:: What the exercise asks ::
Set down again, exactly and only, the lines from the one that contains "You are a computer-use" through the last line of the records below, both included, but not the pictures.

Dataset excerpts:
______________________________
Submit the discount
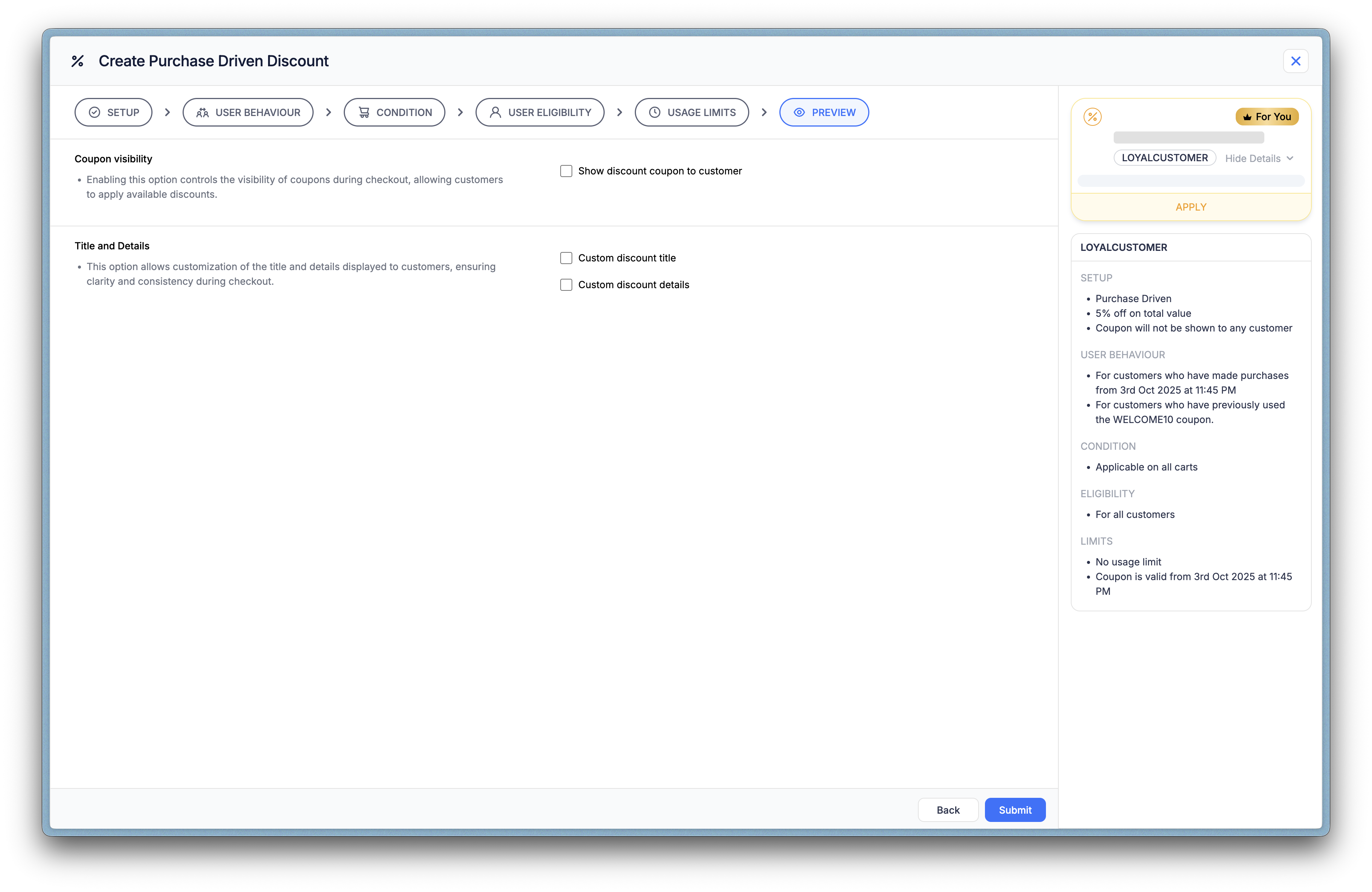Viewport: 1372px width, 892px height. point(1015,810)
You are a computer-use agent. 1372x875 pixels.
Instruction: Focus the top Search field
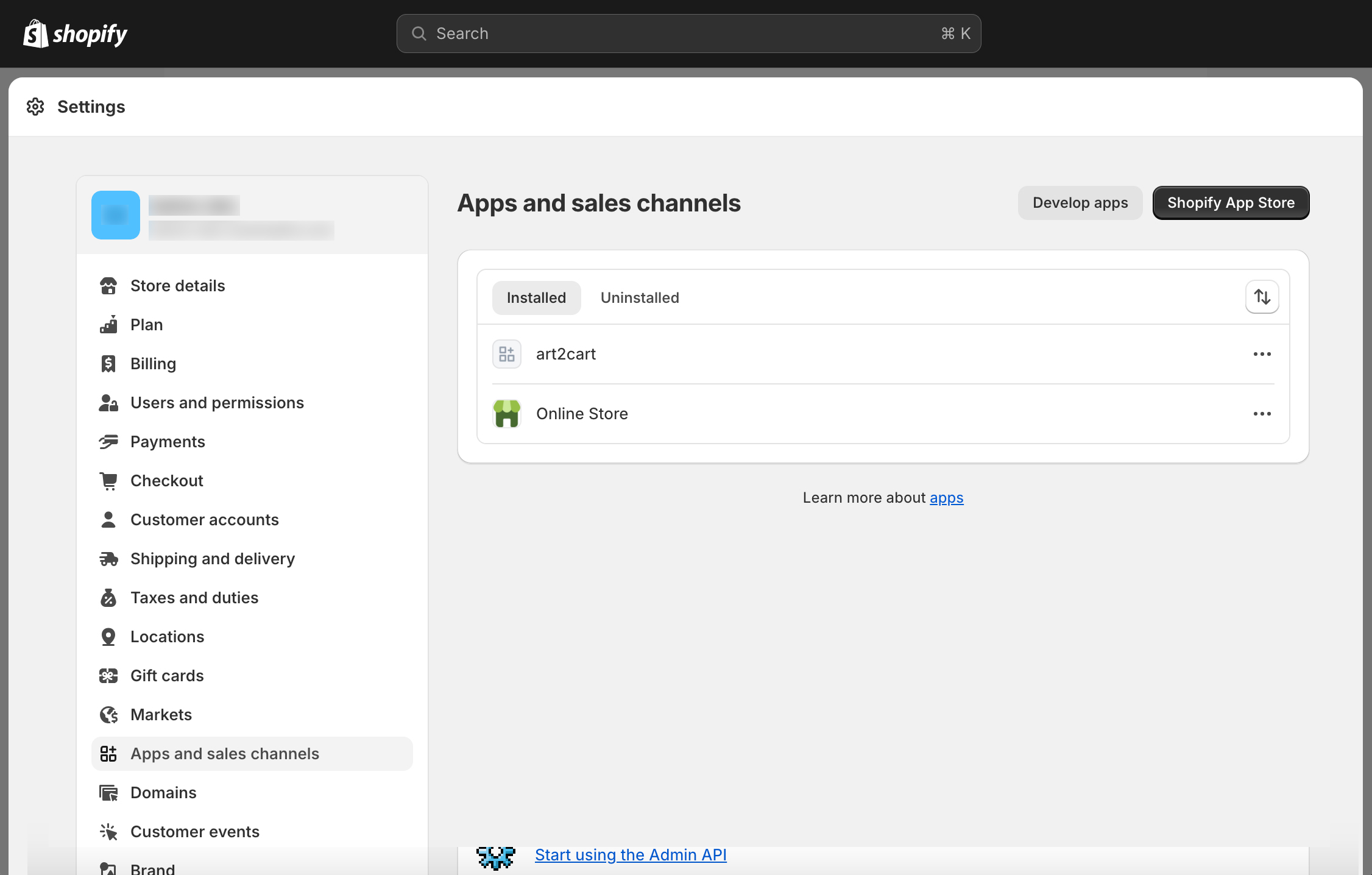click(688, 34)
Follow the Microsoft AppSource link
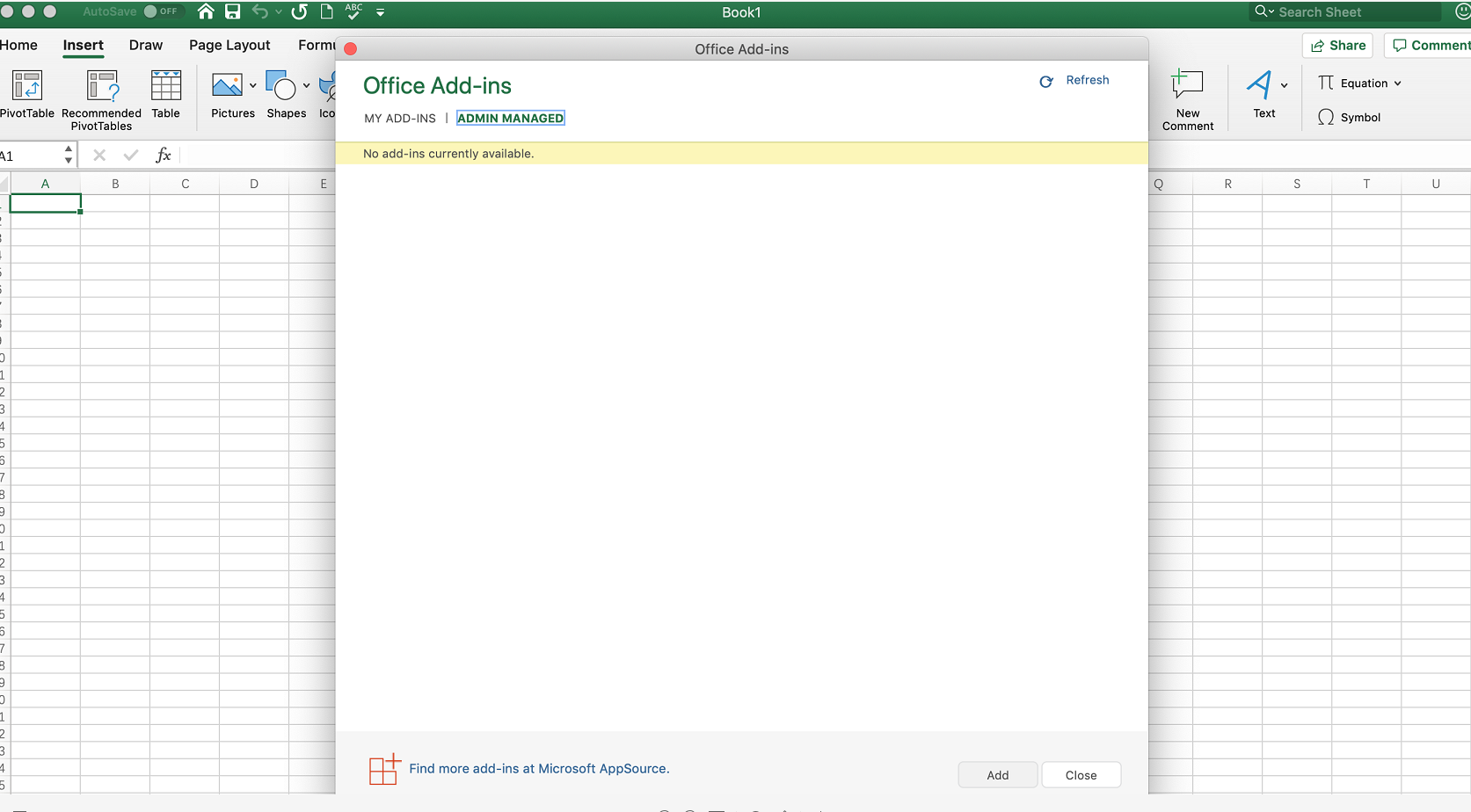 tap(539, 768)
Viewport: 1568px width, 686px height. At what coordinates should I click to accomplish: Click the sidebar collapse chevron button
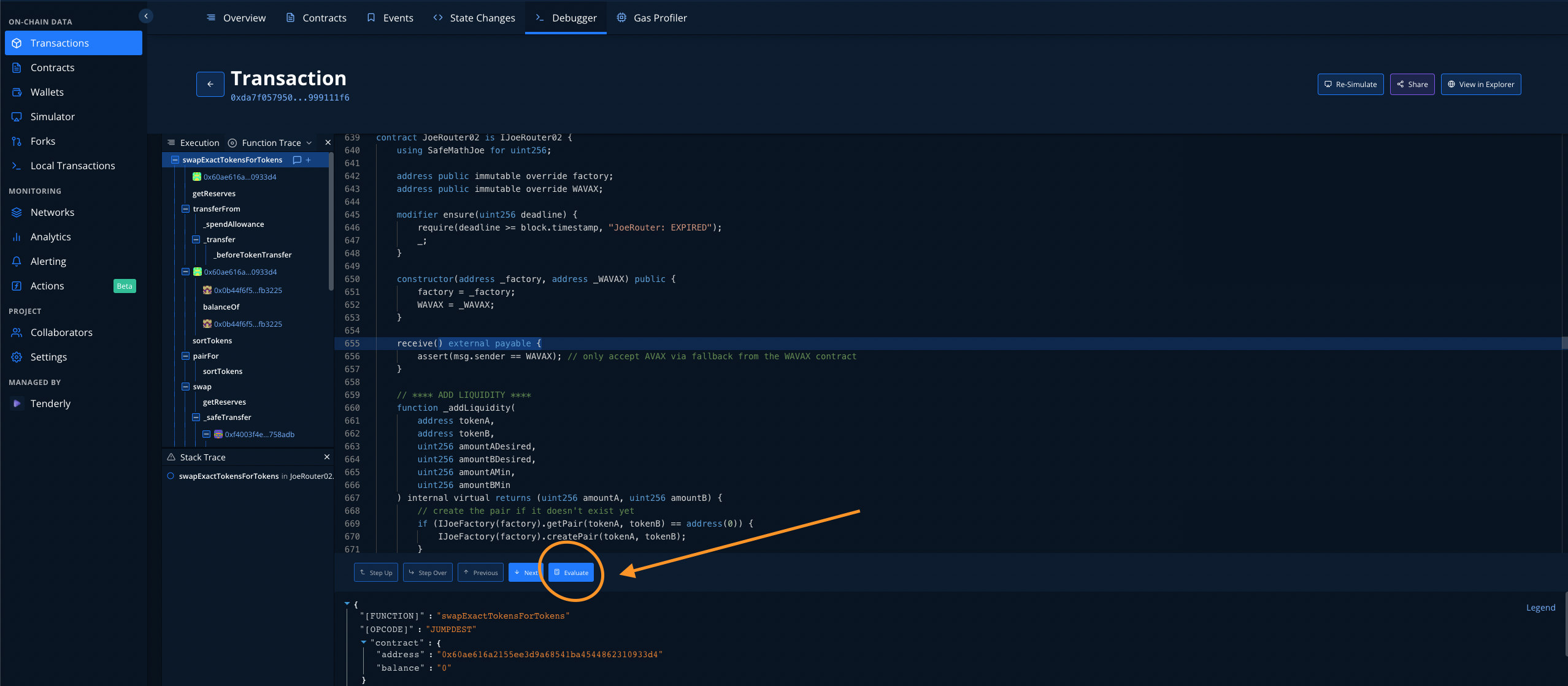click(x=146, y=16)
______________________________
:: Output ::
You are a computer-use agent. 1372x875 pixels.
Instruction: Focus the top Search field
click(688, 34)
Follow the Microsoft AppSource link
 tap(539, 768)
Viewport: 1568px width, 686px height. At what coordinates should I click to accomplish: Click the sidebar collapse chevron button
click(x=146, y=16)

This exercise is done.